Certain underlying assumptions that aid in the dissemination of electronic documents limit their usefulness, however. One such assumption is that the information in a document is carried primarily by its textual content, at the expense of the information carried by other elements such as layout and design. For instance, markup languages such as SGML and HTML focus on the textual content and make the specification of most layout, font, and other design content secondary. While this assumption is most evident in HTML, it is reflected to some degree in every electronic document representation, including "layout based" representations such as PostScript and PDF.

Because it is assumed that a document can be successfully transmitted by distributing its text, electronic documents have an intrinsic malleability in their rendering. This is manifested in common features which allow networked documents to be displayed on a multitude of platforms, such as the ability to make a font substitution when the specified font is not available or to adapt the aspect ratio of a document to that of the monitor or browser window. The most malleable (least fixed) form of a document is simple ASCII text, which specifies no information about appearance. A highly malleable document format is preferable when a document is to be presented in highly different ways, such as color versus monochrome, or on very different devices, such as a Palm Pilot and a photographic printer. In these situations, breadth of dissemination is privileged over appearance, and a malleable format that preserves text content over appearance is greatly advantageous.

While document malleability increases the potential for dissemination of the textual content, it limits the potential for dissemination of design and layout information, which are often very important in conveying information. The world of printed-paper documents has a centuries-long tradition of valuing document presentation for the information that it carries and for its communicative effect. Print publications have traditionally used the graphic elements of documents as an important aid in conveying meaning. Fonts, layout, and graphics appeal to our senses, reinforcing the connotations and emotional response the document tries to elicit. The physical characteristics of the medium allow the designer to determine to a large extent the visual experience of the reader. Graphic design has an increasing presence in today''s business documents (e.g., annual reports, brochures, and product catalogs), making company literature more appealing and easier to understand for the reader.

Many authors and designers moving to the digital medium have been unwilling to abandon the practice of controlling document appearance. Despite the difficulties entailed in precisely encoding the layout of a page in HTML, the majority of well-designed web sites go to great lengths to control the page seen by the reader to the finest detail. They often use elements of HTML such as tables and images in ways not originally intended. In the minds of the designers of these web sites, the value of document appearance clearly outweighs the advantages of the malleable electronic document.
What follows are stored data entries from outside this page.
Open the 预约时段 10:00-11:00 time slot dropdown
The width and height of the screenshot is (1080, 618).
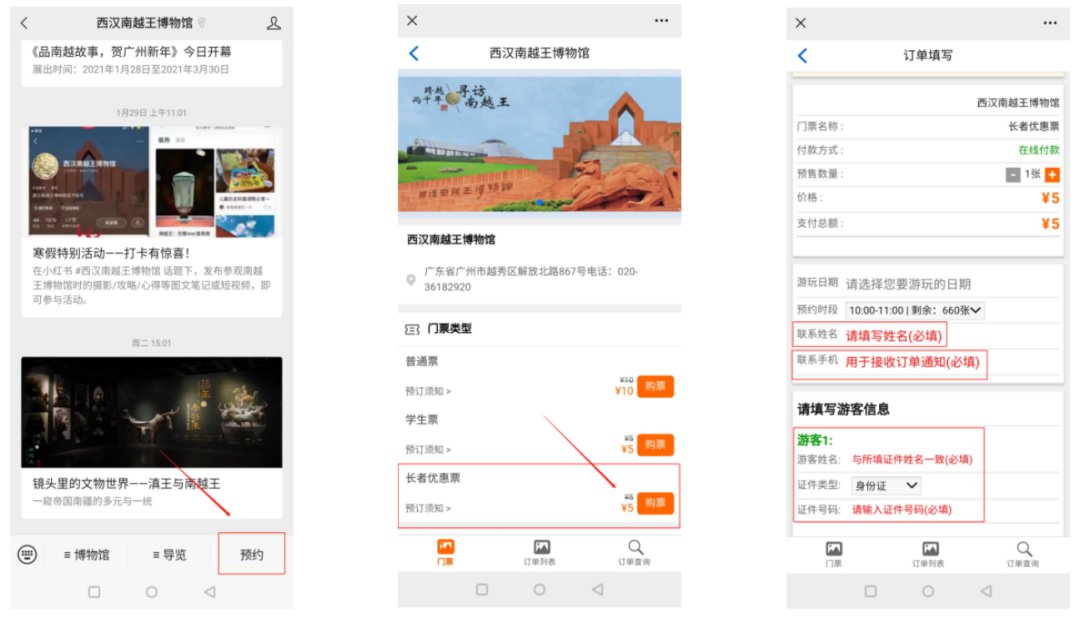tap(915, 310)
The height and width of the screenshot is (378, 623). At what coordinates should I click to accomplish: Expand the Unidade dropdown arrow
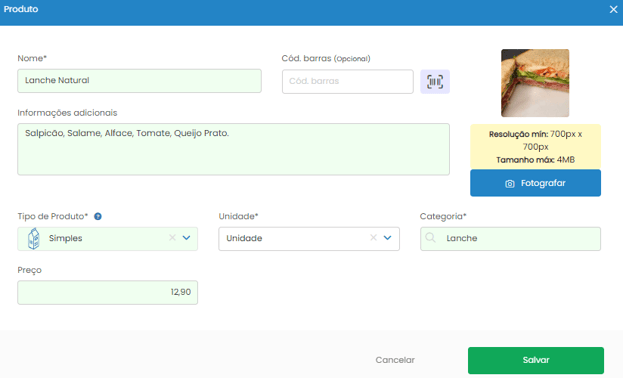(x=387, y=238)
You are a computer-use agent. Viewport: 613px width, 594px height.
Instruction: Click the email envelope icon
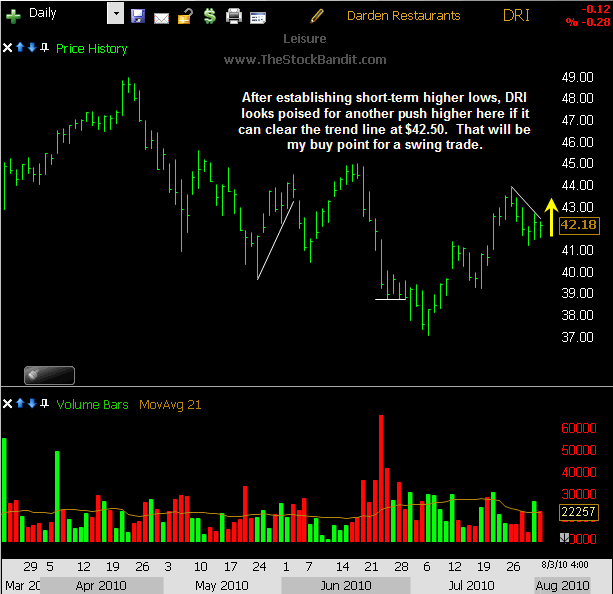pos(161,16)
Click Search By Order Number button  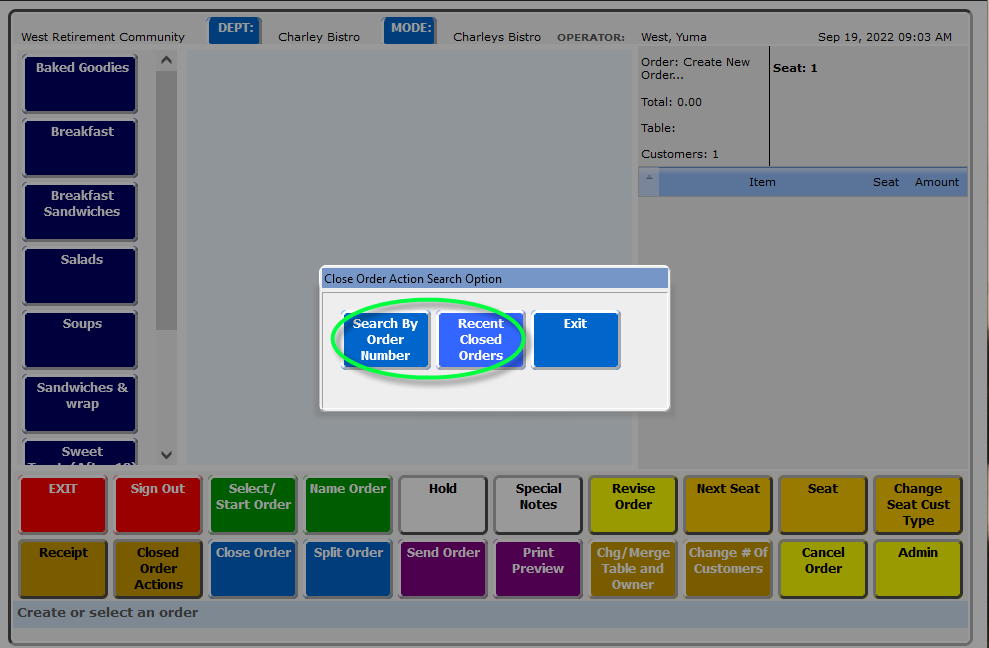pyautogui.click(x=386, y=340)
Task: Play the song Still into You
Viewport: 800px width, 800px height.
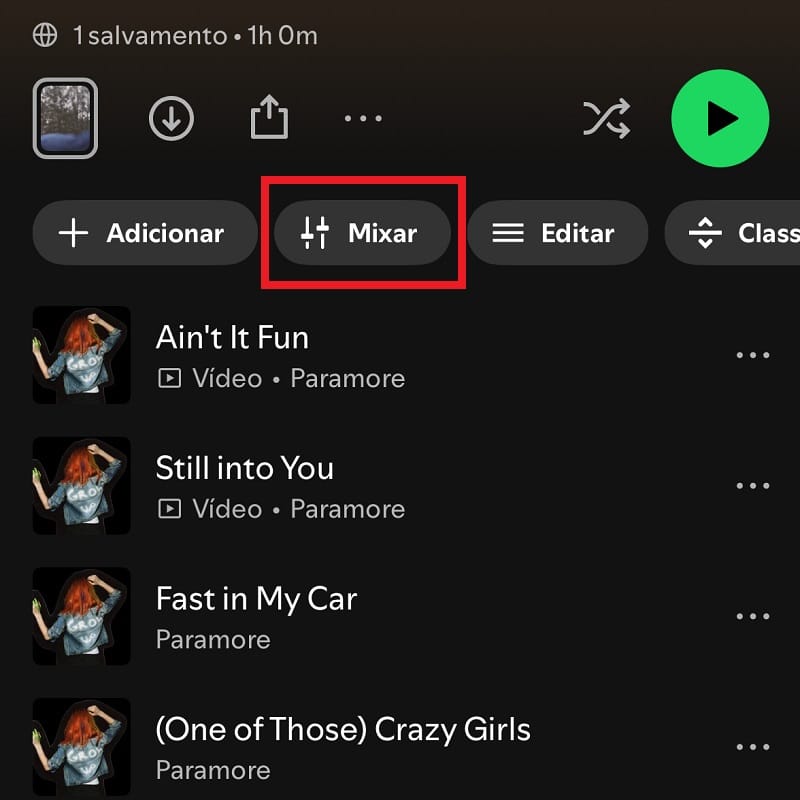Action: pyautogui.click(x=244, y=468)
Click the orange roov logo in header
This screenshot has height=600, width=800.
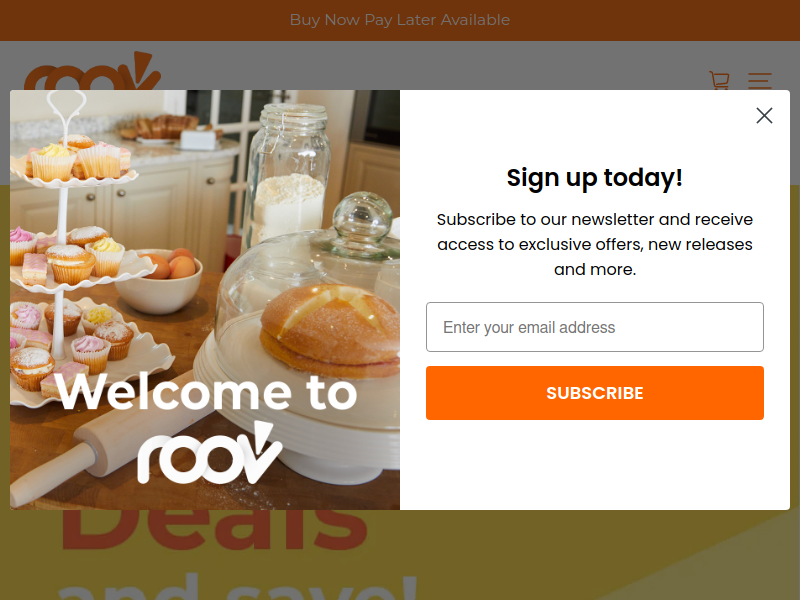[92, 71]
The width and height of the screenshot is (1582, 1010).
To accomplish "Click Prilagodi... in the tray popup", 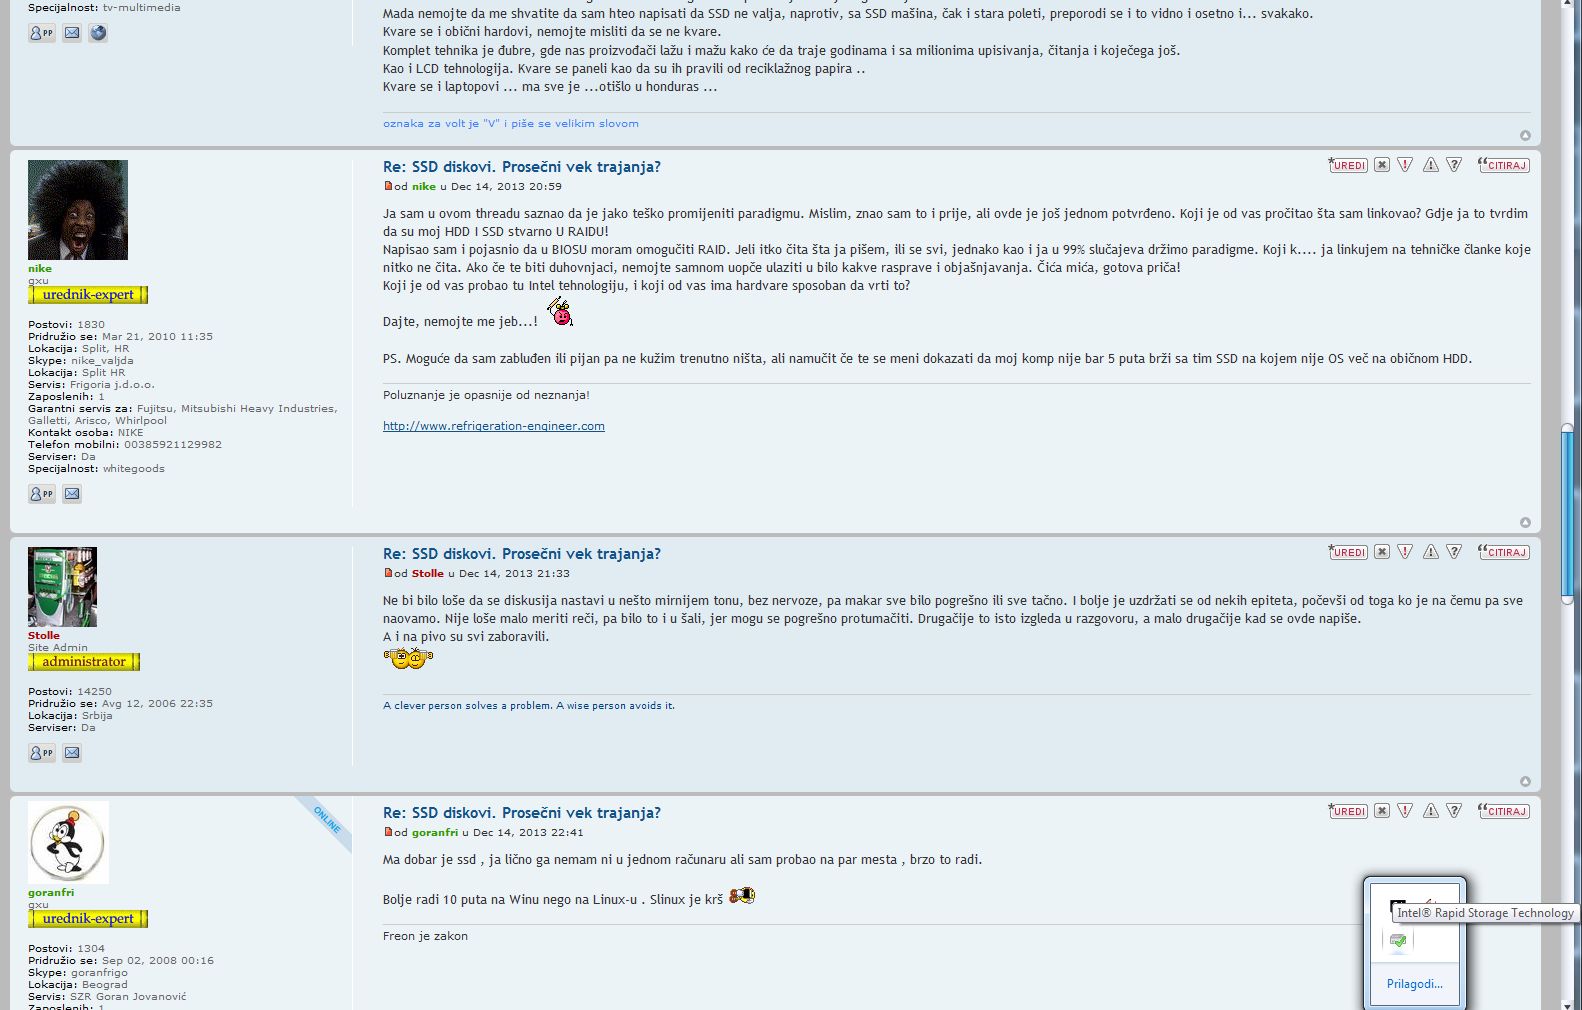I will point(1414,984).
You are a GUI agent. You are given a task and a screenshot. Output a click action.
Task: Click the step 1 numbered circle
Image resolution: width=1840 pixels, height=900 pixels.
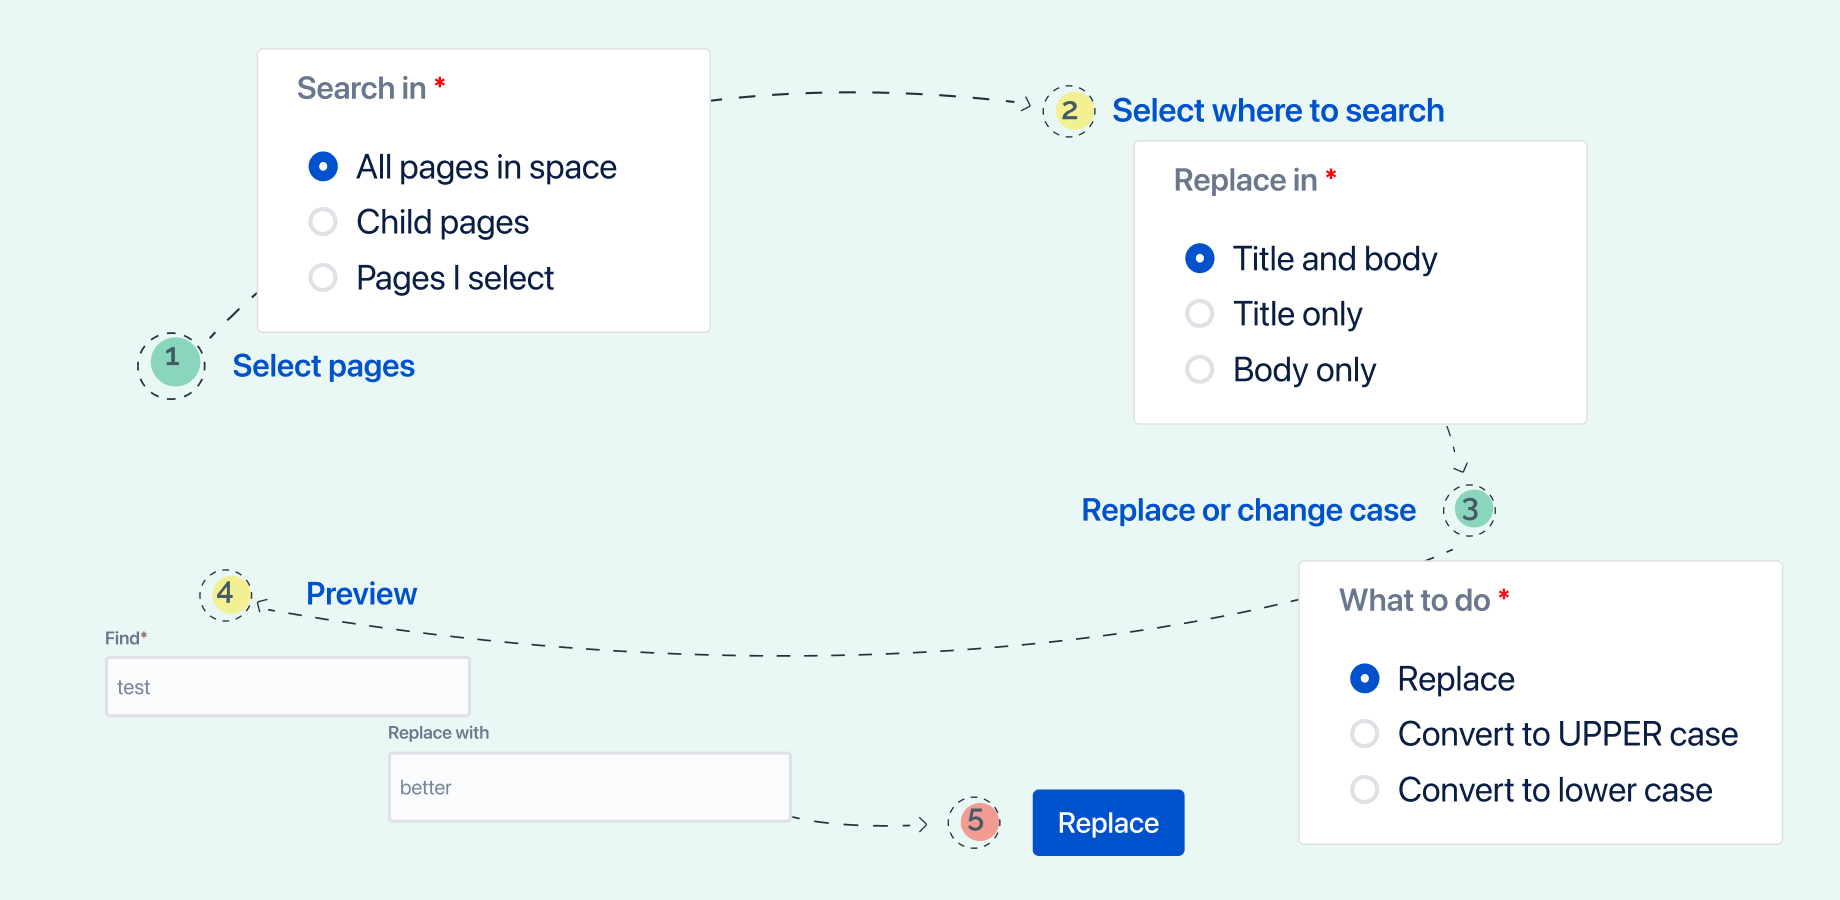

Extensions to HTML such as Cascading Style Sheets (CSS) are intended to extend the ability of the designer to fix the appearance of the document. However, these extensions still do not provide the kind of control over appearance that is afforded by paper documents. Furthermore, for a malleable form of document, the document creator does not really know how the document will look, and cannot control the document''s visual impact on the reader. By neglecting document presentation, the electronic document risks losing this valuable avenue of expression.

In this paper, we argue that there is an important role for electronic documents with a guaranteed fixed appearance that can be controlled by the document creator, much as with paper documents. Today, the need for networked documents with a fixed appearance is met by one of two methods. The first method is using a standardized page description language (PDL), such as Postscript or PDF. This approach has the advantages that Postscript and PDF are widely used, they are relatively compact (e.g., compared to image formats such as TIFF), and they encode much of the document structure. Nevertheless, the disadvantages of this method are substantial. To varying degrees, PDLs are not sufficiently standardized and require considerable processing power to display. Moreover, in practice they cannot guarantee the document appearance. Standard PDF and PostScript files are rendered differently on each device. This is sometimes imperceptible, but many users encounter documents they cannot view or print, or that appear in a distorted manner, especially when the correct fonts are not available.

A few niche markets, such as publishing, use digital images of a document as a means of addressing the need for a fixed electronic form of the document. Digital images provide guaranteed appearance: the placement of text and graphic art is fixed, fonts are not an issue, and text, art, and photographs can be mixed at will. In addition, the document can be viewed or printed without requiring the application that generated it (such as MS Word or PowerPoint), nor requiring a PDL renderer such as Adobe Acrobat or a Postscript viewer. This solution of transmitting electronic documents using an image representation has become standard in communities such as publishing and digital archiving. Publishers send books to press as TIFF images (often embedded in PostScript), thus avoiding problems caused by the lack of appropriate fonts in the printer. In digital archival repositories, the current practice is to use TIFF files with CCITT Group 4 compression as a preservation format. However, digital document images have one main drawback that prevents them from being used more widely: they tend to be very large. Consequently, they use a lot of storage and transmit too slowly for the majority of users. Their use is only cost effective in very specific cases where storage and bandwidth considerations are not an issue.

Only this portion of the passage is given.